Le chef de la diplomatie tunisienne, Mohamed Ali Nafti, a présenté, selon le même communiqué, ses « sincères condoléances à la famille du défunt, priant Dieu de lui accorder Sa miséricorde, de l’accueillir en Son vaste paradis et d’accorder à ses proches patience et réconfort ».

D’après sources proches de la victime, Ben Haha a été assassiné dans la nuit de jeudi à vendredi à son domicile situé à El Menzah 1, à Tunis, à la suite d’une violente agression, selon un média de la place.

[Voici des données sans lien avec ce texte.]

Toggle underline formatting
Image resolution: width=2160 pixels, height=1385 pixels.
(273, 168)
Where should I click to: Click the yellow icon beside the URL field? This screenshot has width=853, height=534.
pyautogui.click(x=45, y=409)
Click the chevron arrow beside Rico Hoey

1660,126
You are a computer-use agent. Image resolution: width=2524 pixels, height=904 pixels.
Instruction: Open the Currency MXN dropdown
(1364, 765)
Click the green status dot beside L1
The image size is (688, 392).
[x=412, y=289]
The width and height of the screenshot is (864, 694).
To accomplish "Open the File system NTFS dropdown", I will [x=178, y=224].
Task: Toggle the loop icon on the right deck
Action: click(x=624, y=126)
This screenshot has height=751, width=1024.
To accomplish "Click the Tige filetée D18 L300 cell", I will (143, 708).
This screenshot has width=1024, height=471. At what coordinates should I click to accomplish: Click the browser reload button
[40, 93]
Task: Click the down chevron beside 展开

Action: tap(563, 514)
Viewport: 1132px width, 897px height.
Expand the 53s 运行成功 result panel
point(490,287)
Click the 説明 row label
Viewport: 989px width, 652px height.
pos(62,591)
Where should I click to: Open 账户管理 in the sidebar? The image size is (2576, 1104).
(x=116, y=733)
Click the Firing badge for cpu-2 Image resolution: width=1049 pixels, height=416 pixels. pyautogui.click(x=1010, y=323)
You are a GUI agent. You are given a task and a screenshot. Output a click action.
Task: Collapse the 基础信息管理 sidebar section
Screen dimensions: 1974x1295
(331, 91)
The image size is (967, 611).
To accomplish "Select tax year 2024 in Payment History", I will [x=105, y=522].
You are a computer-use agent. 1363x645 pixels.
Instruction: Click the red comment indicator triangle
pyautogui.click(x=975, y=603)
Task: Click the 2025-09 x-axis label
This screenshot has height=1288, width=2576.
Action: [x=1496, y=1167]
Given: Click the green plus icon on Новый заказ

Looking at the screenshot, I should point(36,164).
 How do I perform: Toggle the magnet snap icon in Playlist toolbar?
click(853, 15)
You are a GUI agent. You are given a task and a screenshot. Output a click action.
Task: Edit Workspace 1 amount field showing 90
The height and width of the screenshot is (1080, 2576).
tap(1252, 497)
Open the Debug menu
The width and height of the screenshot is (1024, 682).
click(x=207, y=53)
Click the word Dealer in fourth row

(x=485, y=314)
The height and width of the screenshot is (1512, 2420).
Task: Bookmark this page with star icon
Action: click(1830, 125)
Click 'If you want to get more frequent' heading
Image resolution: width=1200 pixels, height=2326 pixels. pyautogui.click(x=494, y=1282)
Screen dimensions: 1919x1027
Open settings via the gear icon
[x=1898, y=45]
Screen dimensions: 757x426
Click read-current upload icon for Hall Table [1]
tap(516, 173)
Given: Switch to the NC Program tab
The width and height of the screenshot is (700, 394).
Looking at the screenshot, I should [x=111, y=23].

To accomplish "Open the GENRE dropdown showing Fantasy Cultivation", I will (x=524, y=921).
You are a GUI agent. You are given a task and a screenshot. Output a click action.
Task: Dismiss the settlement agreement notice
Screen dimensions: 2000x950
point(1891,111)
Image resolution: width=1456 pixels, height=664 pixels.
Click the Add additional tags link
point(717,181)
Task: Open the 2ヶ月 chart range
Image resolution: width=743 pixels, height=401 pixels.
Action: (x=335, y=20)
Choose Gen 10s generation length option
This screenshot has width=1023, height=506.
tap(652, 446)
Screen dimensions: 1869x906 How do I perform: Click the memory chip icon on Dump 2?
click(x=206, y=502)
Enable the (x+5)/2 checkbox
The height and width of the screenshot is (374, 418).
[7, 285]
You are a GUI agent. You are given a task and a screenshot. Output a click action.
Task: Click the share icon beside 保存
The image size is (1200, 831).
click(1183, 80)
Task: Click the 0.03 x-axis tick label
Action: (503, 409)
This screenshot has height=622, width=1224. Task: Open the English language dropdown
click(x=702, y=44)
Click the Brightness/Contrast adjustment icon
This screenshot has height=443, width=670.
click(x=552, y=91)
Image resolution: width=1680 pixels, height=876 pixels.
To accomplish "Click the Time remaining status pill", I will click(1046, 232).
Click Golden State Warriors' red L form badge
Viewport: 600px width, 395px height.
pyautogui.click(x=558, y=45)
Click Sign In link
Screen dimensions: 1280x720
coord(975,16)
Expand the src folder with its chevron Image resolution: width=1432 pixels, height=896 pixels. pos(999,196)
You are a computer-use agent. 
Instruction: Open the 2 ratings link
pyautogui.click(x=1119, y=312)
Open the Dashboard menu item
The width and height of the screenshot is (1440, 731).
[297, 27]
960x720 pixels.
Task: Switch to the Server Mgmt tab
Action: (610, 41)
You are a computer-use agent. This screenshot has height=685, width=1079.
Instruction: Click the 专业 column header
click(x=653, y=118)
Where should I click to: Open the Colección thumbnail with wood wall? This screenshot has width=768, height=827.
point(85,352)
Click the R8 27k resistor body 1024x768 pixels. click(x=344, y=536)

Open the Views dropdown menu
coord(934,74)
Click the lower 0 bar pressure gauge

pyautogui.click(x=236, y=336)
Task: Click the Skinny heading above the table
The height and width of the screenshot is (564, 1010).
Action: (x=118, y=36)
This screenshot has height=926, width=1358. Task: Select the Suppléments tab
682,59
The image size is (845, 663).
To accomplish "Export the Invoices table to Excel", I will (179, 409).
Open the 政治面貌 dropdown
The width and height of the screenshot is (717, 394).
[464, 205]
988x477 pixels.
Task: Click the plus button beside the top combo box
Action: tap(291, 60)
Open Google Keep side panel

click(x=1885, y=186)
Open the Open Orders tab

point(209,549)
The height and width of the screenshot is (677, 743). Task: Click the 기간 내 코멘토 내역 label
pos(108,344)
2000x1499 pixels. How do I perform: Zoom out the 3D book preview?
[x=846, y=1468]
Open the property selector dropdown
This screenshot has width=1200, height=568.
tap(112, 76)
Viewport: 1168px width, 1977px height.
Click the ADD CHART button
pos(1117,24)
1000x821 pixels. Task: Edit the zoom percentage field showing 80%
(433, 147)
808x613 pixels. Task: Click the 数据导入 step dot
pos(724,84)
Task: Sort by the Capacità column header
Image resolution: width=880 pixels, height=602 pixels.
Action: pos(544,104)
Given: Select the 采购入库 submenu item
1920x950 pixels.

Les premiers éléments recueillis indiquent que les faits se seraient déroulés après une coupure d’électricité suspecte. La victime aurait été attaquée à la tête avec un objet contondant alors qu’elle tentait de vérifier l’origine de la panne. Son décès serait survenu sur place, des suites de ses blessures.

L’agresseur ou les agresseurs se seraient ensuite introduits à son domicile où il (ils) aurait (ent) également violemment agressé l’épouse de la victime. Par la suite, cette dernière a été évacuée en urgence vers un établissement hospitalier et se trouverait dans un état critique.

L’important dans cette affaire est que l’assassin aurait été rapidement arrêté par la police, et il s’agirait d’un ouvrier d’un chantier proche du domicile de la victime.

L’enquête déterminera le ou les causes de cet assassinat.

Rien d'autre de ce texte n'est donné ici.